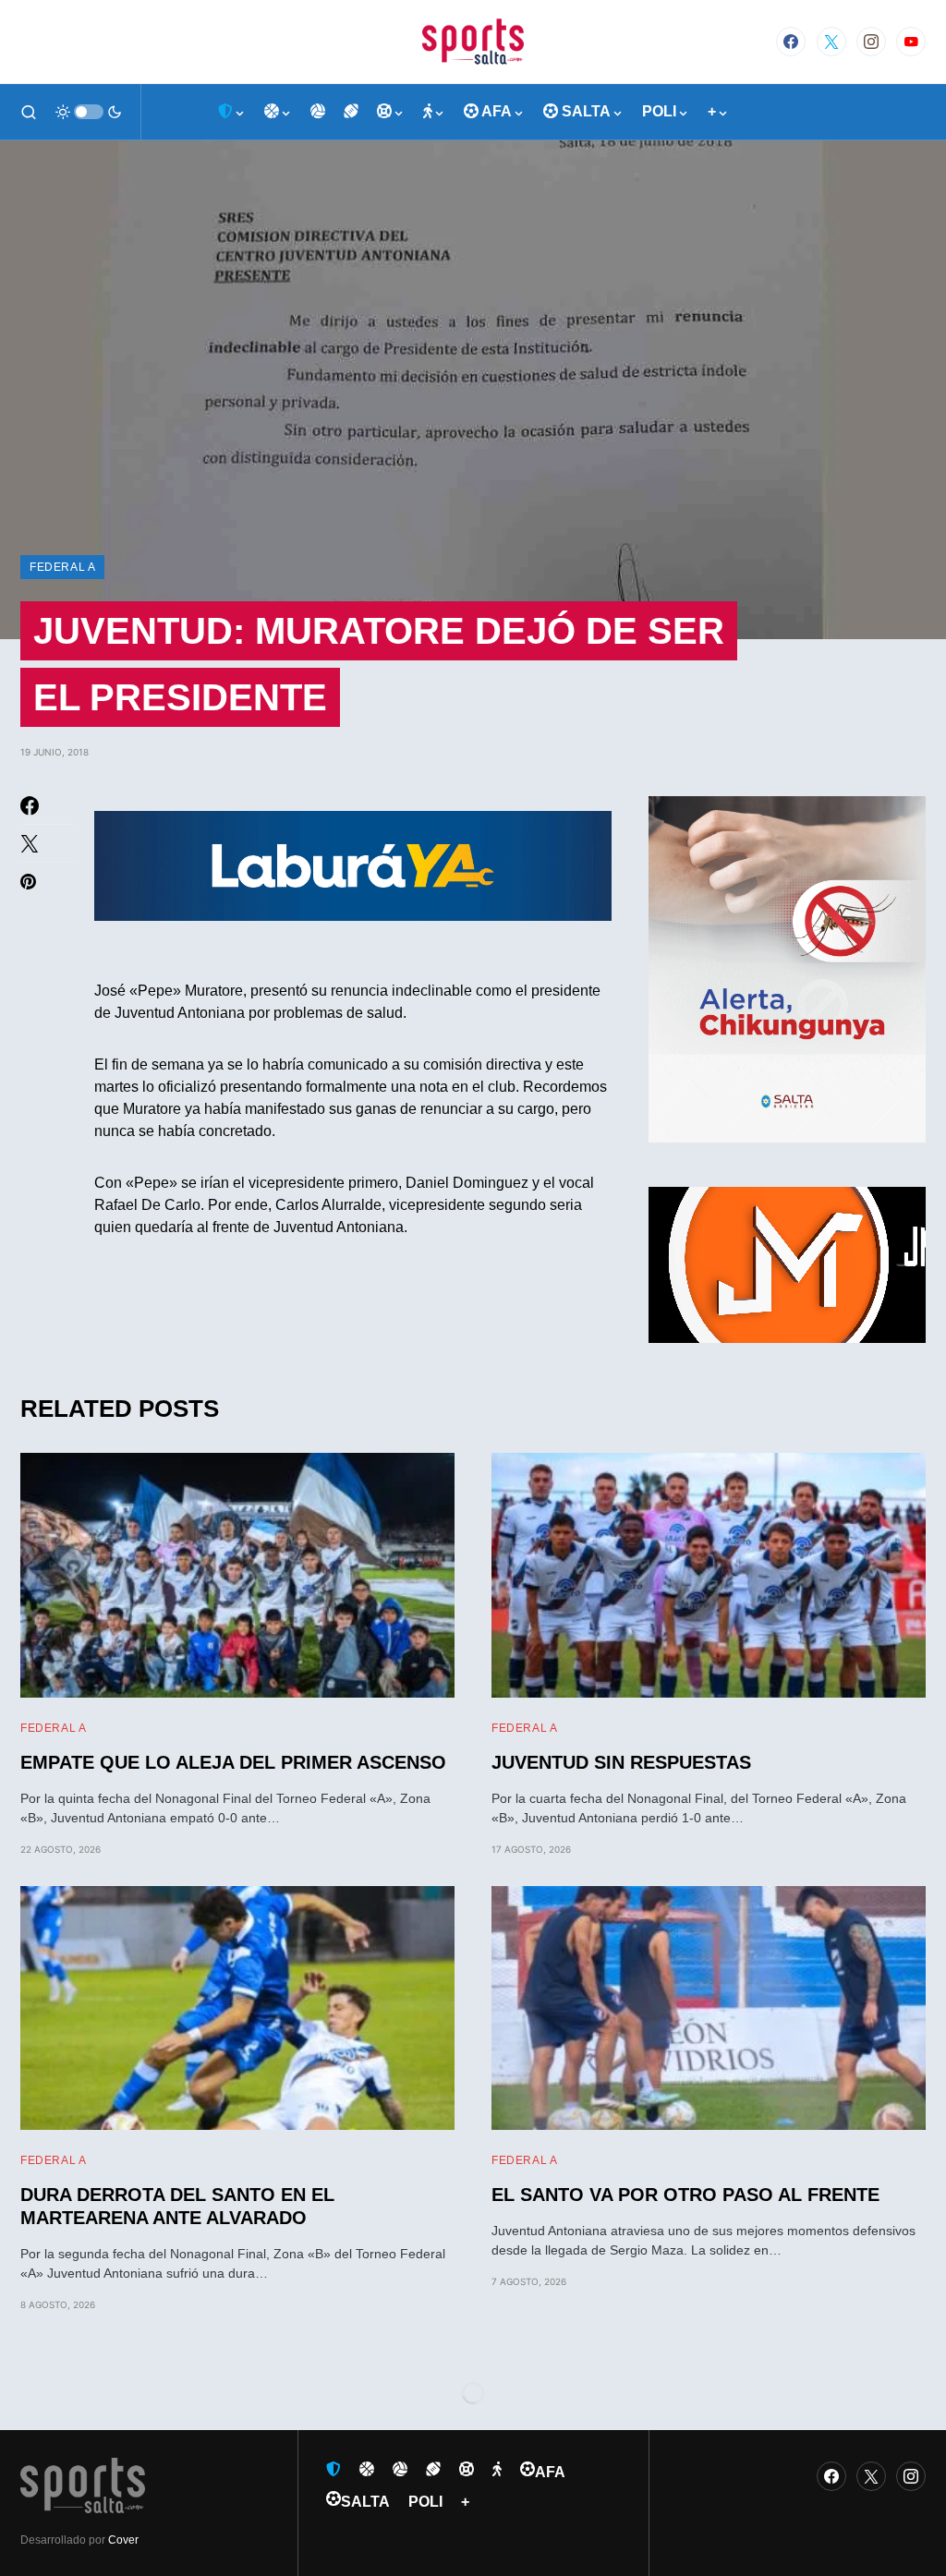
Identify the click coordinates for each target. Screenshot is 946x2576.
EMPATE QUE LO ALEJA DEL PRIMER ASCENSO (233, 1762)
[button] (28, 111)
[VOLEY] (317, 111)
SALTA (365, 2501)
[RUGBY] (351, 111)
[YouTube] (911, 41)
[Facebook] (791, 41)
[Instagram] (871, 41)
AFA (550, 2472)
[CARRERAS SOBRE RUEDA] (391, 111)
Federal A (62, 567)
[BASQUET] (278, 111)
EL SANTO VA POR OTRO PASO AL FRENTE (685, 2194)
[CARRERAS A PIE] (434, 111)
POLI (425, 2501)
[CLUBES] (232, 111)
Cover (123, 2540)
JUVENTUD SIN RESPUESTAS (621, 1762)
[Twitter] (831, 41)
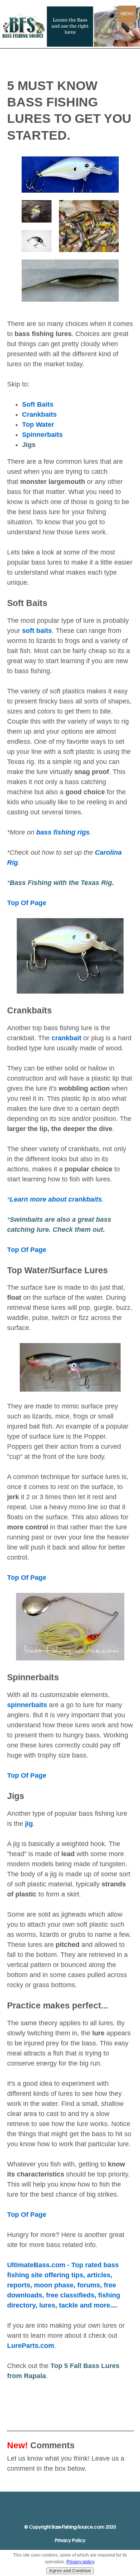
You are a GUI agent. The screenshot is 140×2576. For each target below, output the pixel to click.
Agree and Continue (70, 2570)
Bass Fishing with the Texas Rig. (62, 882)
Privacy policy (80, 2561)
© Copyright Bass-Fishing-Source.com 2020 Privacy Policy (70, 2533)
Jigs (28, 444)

### Exercise objective
Everything from the line containing "You are a GUI" to the last line of the data above must be set down exactly, both ends included, with no other lines.

### Answer space
You are a GUI agent. The screenshot is 140×2576. For each target below, output the pixel to click.
Agree and Continue (70, 2570)
Bass Fishing with the Texas Rig. (62, 882)
Privacy policy (80, 2561)
© Copyright Bass-Fishing-Source.com 2020 Privacy Policy (70, 2533)
Jigs (28, 444)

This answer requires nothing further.